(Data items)
[Start of section]

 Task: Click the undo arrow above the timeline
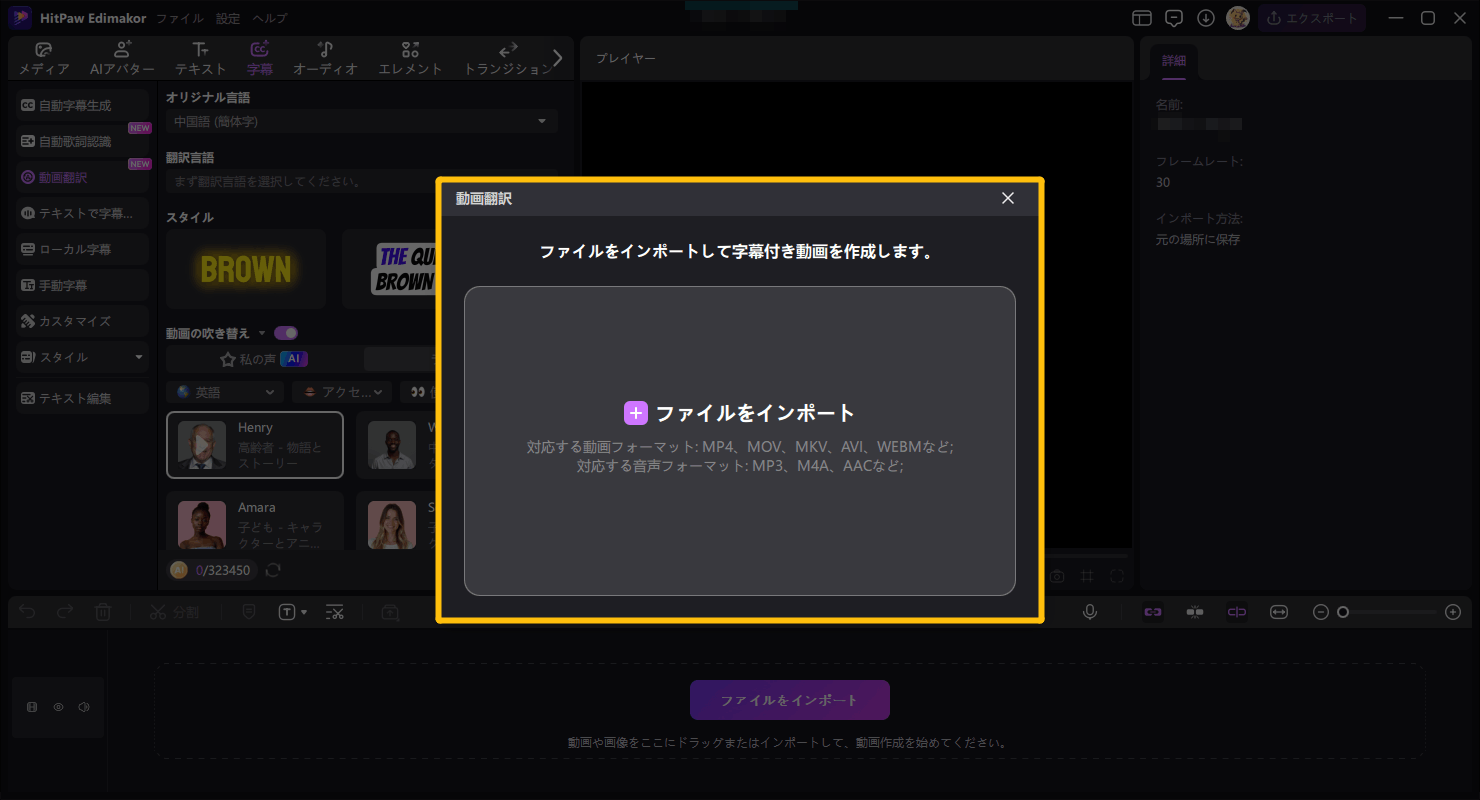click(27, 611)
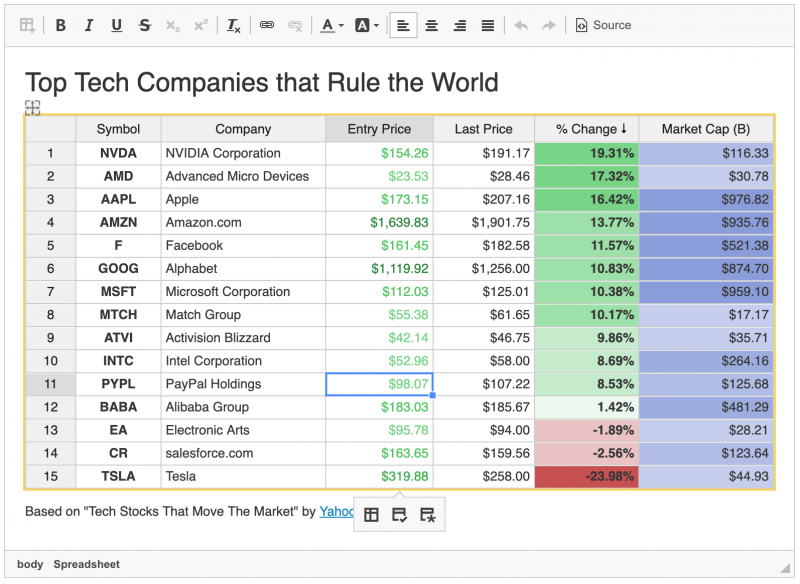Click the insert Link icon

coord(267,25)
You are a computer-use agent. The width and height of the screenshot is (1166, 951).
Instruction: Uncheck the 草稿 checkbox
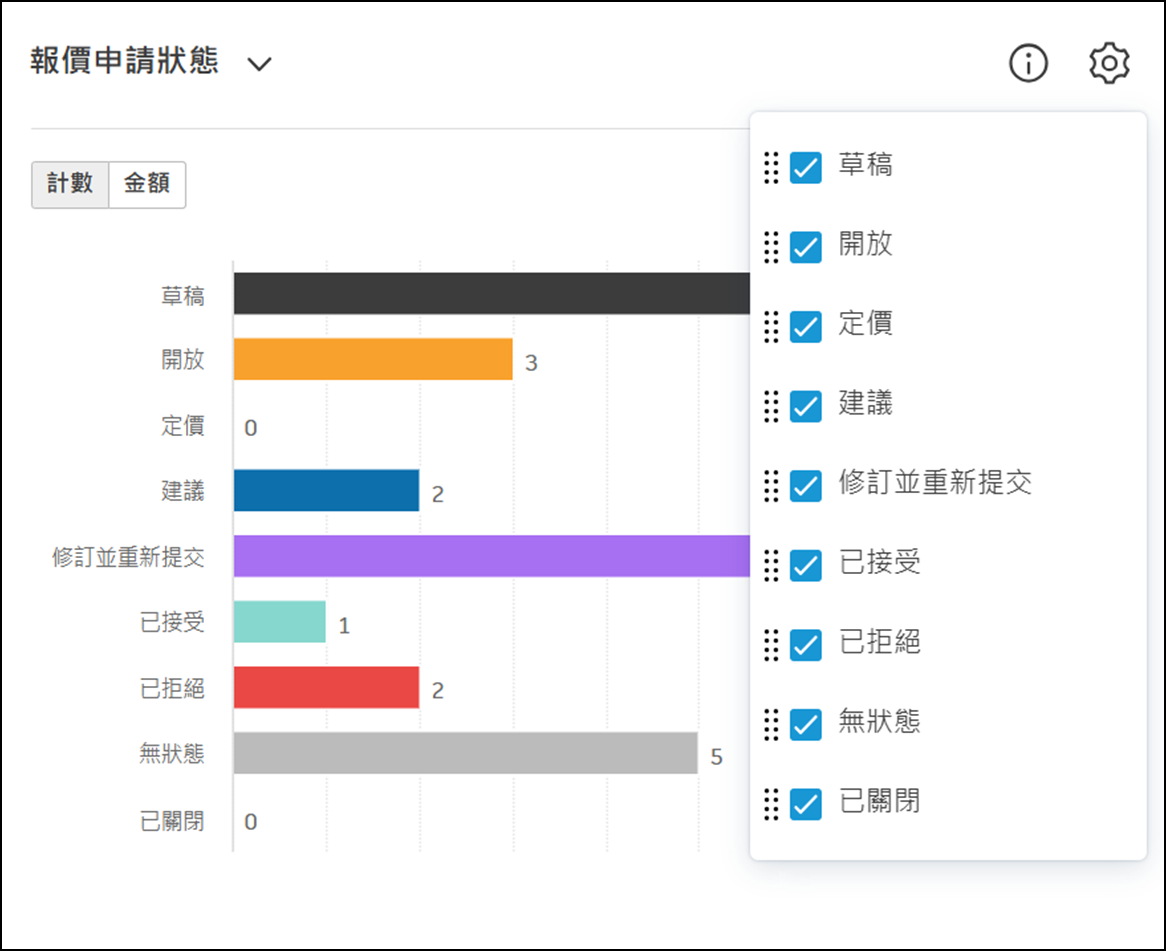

[End of section]

WORK TO BE COMPLETED: Begin with the line that contains "You are a computer-use" and repeat every line through the end of the data, exactly and only those lines, leaving out the pictures.

RESULT OF THIS EXERCISE:
You are a computer-use agent. The width and height of the screenshot is (1166, 951).
Instruction: Uncheck the 草稿 checkbox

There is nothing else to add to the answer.